• Excerpt provided
----
We additionally adjusted for BMI, TyG, and diabetes in model 3. However, as this approach might obscure the relationships between these intrinsically linked covariates, subgroup analysis was consequently performed and we tested the statistical significance of covariate category × SHR in the multivariable logistic model to examine the multiplicative interaction. It should be noticed that though patients without information of HbA1c, RBG, FBG, and functional outcomes were already excluded, missing data exist in other covariates. In addition, exist of patients with too high or too low SHR levels might affect the robustness of the regression model. In the main analysis, we replaced the small number of missing data with a mean value of the entire cohort. In the first sensitivity analysis, patients with missing data, bottom 5% SHR, or top 5% SHR were omitted. In the second sensitivity analysis, another definition of SHR suggested by Roberts et al. (2015) was employed: SHR = [RBG or FBG (mmol/L)]/[(1.59 × HbA1c)−2.59].
----
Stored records
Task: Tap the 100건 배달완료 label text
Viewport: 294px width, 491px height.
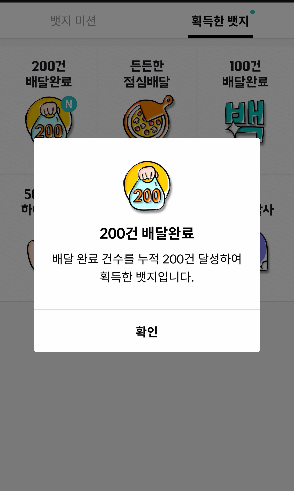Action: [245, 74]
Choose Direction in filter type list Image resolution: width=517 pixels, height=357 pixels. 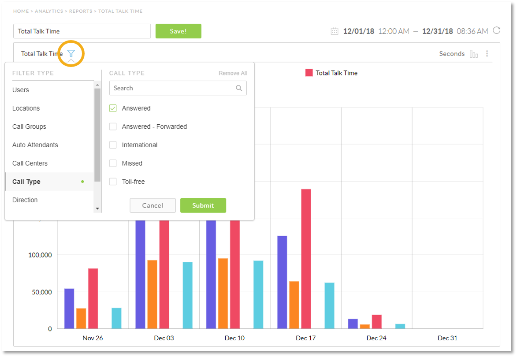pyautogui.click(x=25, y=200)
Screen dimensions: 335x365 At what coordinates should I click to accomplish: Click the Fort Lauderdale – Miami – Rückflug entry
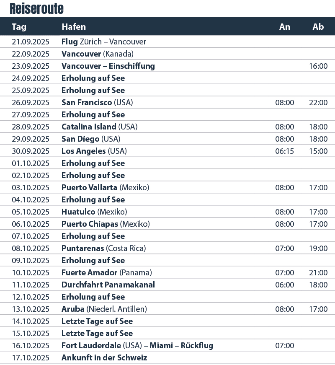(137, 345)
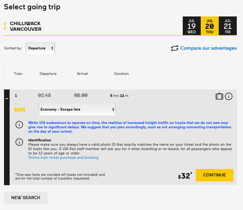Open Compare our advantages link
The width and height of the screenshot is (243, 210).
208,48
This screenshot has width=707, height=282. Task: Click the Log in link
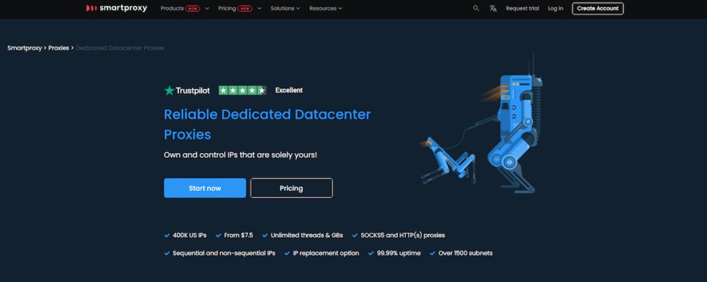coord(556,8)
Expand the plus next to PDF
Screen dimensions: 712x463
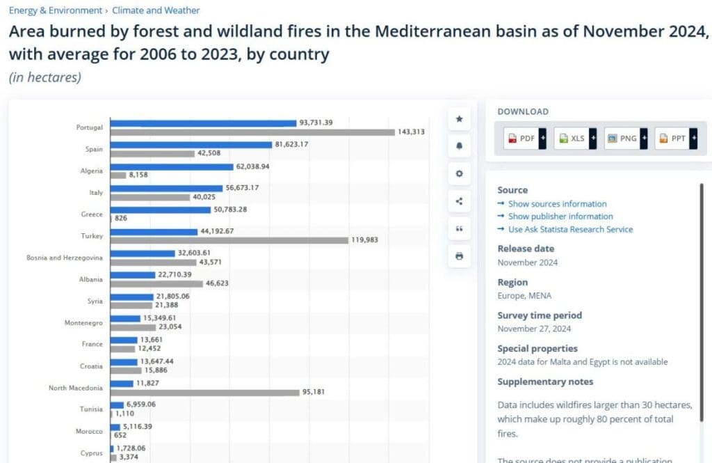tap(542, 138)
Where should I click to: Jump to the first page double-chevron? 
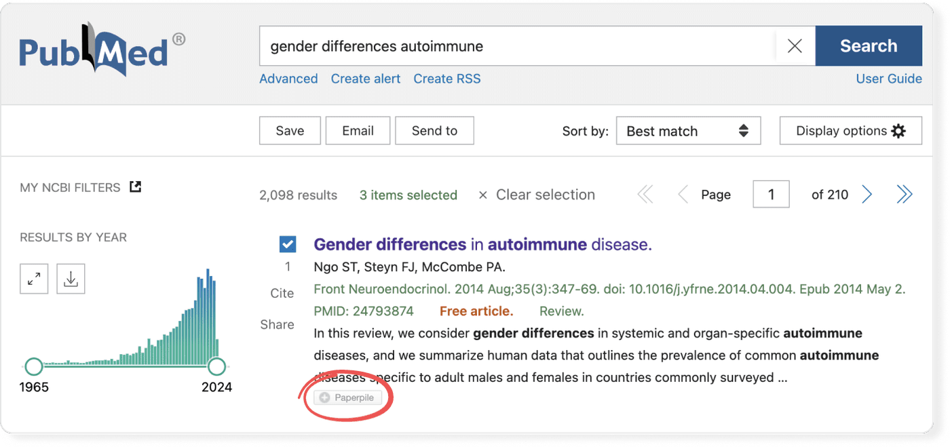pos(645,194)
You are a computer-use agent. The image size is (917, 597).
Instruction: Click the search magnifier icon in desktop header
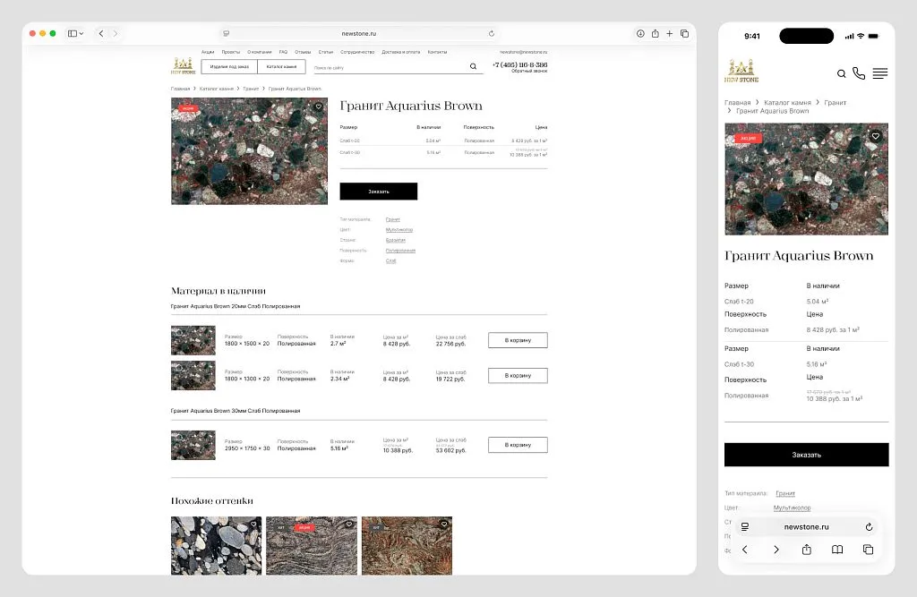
----
• What is needed
Output the full passage above on the SHR regression models and sensitivity analyses, word for word.

• Problem solution
We additionally adjusted for BMI, TyG, and diabetes in model 3. However, as this approach might obscure the relationships between these intrinsically linked covariates, subgroup analysis was consequently performed and we tested the statistical significance of covariate category × SHR in the multivariable logistic model to examine the multiplicative interaction. It should be noticed that though patients without information of HbA1c, RBG, FBG, and functional outcomes were already excluded, missing data exist in other covariates. In addition, exist of patients with too high or too low SHR levels might affect the robustness of the regression model. In the main analysis, we replaced the small number of missing data with a mean value of the entire cohort. In the first sensitivity analysis, patients with missing data, bottom 5% SHR, or top 5% SHR were omitted. In the second sensitivity analysis, another definition of SHR suggested by Roberts et al. (2015) was employed: SHR = [RBG or FBG (mmol/L)]/[(1.59 × HbA1c)−2.59].